After a firm offer is received (agreement on price and terms) on the residence, the Purchaser and Seller will provide their attorney’s information to their Real Estate Broker. The broker may request that you sign a “binder.” Despite the name, a binder may or may not legally bind the Seller and Purchaser. Only after both parties have signed the Contract of Sale can both parties be secure that the other party is firmly bound by its terms. A binder should always be subject to approval by an attorney.
Soon after the firm offer is received the Purchaser usually contacts a home inspection service. The inspection report may disclose issues which may allow the Purchaser and Seller to reconsider or renegotiate the price or terms of the sale.
Usually after the home inspection report is submitted, and specific terms agreed upon, the Contract of Sale is drafted by the Seller’s attorney. The Purchaser then signs the Contract of Sale and submits the earnest money deposit check (customarily ten percent of purchase price) payable to Seller’s attorney to be held in escrow.

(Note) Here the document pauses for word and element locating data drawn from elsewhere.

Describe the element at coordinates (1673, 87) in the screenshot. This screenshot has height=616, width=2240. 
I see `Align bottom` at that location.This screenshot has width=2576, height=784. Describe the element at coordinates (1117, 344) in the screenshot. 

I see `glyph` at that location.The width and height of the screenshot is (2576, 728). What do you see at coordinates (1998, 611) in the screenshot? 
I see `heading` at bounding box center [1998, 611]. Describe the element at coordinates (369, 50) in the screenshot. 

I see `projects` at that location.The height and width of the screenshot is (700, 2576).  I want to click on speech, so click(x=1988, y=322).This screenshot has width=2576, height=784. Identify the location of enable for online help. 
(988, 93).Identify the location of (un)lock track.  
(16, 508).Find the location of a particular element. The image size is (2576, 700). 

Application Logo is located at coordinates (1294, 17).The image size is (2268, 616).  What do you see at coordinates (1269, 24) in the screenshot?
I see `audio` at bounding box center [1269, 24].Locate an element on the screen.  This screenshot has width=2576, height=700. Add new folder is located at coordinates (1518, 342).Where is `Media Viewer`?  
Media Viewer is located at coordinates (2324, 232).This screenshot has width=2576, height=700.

The Purchaser’s attorney will order the Abstract of Title after receiving the fully executed contract. The Purchaser will arrange for the mortgage loan. The lender will advise the Purchaser about other measures needed in order to arrange funding.
Closing of Title
After all contingencies are met, the Closing of Title may occur. The Purchaser’s attorney must coordinate the attendance of the Seller’s attorney, the Purchaser, the lender’s attorney and a title company closer. The Purchaser will then sign numerous documents, most of them relating to the loan (the funds provided), and the mortgage (the lien the bank puts on the property if the borrower fails to pay). The Seller transfers the deed and pays off any exiting mortgage. The other documents signed include tax forms, title insurance requirements, and any side agreements. Any final payments such as town tax are adjusted at this time. When it is finished, title is transferred and the keys are given.